Movie Reviews By Bil Antoniou
Bil’s rating (out of 5): BBB. USA/United Kingdom/France, 2008. Focus Features, StudioCanal, Relativity Media, Working Title Films, Mike Zoss Productions. Screenplay by Joel Coen, Ethan Coen. Cinematography by Emmanuel Lubezki. Produced by Ethan Coen, Joel Coen. Music by Carter Burwell. Production Design by Jess Gonchor. Costume Design by Mary Zophres. Film Editing by Ethan Coen, Joel Coen. Golden Globe Awards 2008. Toronto International Film Festival 2008.

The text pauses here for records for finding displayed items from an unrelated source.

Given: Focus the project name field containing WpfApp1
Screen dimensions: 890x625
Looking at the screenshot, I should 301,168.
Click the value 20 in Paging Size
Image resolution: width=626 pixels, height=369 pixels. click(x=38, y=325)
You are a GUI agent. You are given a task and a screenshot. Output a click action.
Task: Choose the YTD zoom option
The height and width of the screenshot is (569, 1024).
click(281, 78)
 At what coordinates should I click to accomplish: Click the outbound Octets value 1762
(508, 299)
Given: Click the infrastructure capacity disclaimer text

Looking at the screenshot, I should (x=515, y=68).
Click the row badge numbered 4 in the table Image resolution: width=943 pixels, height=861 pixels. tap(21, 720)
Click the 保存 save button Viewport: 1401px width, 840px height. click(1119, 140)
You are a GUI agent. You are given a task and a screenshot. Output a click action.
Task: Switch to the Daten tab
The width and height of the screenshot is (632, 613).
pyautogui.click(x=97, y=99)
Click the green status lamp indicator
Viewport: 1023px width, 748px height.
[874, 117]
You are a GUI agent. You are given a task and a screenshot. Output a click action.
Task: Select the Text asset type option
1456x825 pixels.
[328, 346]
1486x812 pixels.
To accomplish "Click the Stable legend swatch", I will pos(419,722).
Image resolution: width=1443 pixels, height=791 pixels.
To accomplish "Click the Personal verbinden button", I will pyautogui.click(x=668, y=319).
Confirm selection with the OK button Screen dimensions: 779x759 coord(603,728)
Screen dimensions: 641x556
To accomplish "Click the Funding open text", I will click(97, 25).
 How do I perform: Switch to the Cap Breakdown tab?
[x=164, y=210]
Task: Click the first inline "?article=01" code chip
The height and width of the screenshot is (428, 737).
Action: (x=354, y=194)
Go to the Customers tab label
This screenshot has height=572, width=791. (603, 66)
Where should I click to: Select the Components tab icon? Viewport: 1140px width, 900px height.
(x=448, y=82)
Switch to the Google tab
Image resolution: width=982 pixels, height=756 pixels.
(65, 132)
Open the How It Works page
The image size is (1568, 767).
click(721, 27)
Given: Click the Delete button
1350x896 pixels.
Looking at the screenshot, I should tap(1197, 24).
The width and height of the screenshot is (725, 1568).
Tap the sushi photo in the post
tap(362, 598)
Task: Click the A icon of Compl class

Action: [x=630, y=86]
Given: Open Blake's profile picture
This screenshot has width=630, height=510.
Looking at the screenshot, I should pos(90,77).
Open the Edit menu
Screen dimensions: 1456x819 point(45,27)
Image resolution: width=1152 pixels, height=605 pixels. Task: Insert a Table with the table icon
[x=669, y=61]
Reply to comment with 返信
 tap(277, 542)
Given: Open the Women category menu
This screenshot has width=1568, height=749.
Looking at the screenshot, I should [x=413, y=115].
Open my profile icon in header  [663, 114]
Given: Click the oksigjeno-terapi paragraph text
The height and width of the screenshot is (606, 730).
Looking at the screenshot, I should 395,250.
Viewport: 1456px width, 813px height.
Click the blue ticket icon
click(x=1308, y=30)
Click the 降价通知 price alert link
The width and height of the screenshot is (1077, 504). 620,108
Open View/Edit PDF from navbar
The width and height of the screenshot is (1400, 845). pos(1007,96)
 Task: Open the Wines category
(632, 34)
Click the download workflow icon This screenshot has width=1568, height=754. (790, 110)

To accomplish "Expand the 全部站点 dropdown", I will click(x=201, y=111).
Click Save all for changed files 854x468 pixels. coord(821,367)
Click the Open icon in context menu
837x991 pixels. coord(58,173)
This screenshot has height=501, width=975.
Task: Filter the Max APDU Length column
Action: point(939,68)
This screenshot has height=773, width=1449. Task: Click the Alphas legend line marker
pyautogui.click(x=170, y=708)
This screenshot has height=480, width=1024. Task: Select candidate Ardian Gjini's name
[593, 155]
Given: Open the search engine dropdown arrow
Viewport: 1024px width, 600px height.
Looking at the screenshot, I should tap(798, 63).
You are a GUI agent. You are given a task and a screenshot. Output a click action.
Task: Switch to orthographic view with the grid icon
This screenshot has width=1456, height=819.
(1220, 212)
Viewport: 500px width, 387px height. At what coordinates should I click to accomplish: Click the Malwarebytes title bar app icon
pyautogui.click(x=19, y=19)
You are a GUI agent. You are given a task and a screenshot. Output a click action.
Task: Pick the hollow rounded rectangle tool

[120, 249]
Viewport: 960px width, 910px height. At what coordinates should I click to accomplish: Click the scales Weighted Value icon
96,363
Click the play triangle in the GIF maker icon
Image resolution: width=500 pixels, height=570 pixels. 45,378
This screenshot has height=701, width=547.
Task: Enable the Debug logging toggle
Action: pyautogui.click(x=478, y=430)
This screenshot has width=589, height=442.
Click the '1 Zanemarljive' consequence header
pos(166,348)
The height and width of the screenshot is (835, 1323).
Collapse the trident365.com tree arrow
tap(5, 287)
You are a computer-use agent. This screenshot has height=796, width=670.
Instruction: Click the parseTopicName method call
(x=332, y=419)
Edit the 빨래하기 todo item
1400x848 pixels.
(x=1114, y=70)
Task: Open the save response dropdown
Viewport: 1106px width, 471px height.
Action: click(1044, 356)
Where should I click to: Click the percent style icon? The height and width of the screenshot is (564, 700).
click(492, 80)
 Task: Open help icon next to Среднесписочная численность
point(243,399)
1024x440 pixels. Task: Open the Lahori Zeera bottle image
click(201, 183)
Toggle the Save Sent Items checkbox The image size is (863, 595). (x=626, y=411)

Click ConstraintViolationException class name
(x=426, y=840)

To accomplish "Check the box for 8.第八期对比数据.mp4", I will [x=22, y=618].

After getting fired from a relatively low-level job at the CIA, irate former agent John Malkovich decides that the best plan of action is to write a tell-all memoir about the agency. Sexy wife Tilda Swinton downloads his finances from his computer to use against him in divorce proceedings and accidentally includes a draft of his book onto the disk. A copy of it ends up on the floor of a gym locker room and into the hands of clueless personal trainers Brad Pitt and Frances McDormand and from there spirals a mountain of mishaps that all stem from information the CIA could give a rat’s ass about leaking. The Coen Brothers, returning to the snarky, self-aware cinematic tone that marks most of their worst movies are so desperate to be ranked with Preston Sturges that this harmless comedy seems all the worse for their begging. While it features some fun performances (especially McDormand), it also suffers from movie star syndrome: George Clooney (as Swinton’s bumbling agent lover) and Pitt are too busy patting themselves on the back for playing against type to give actual performances–look at Swinton’s commitment to the role for a proper comparison of skill–while the plotting is clever but in the end amounts to little more than a silly, comedy souffle. That, you say, was what it was meant to be, but the Brothers film it like they’re anticipating its being a classic in the decades to come and, while I can’t say I have the foresight to know the eventual truth to that possibility, I also don’t know that any movie ever hit the history books because its director(s) said it should.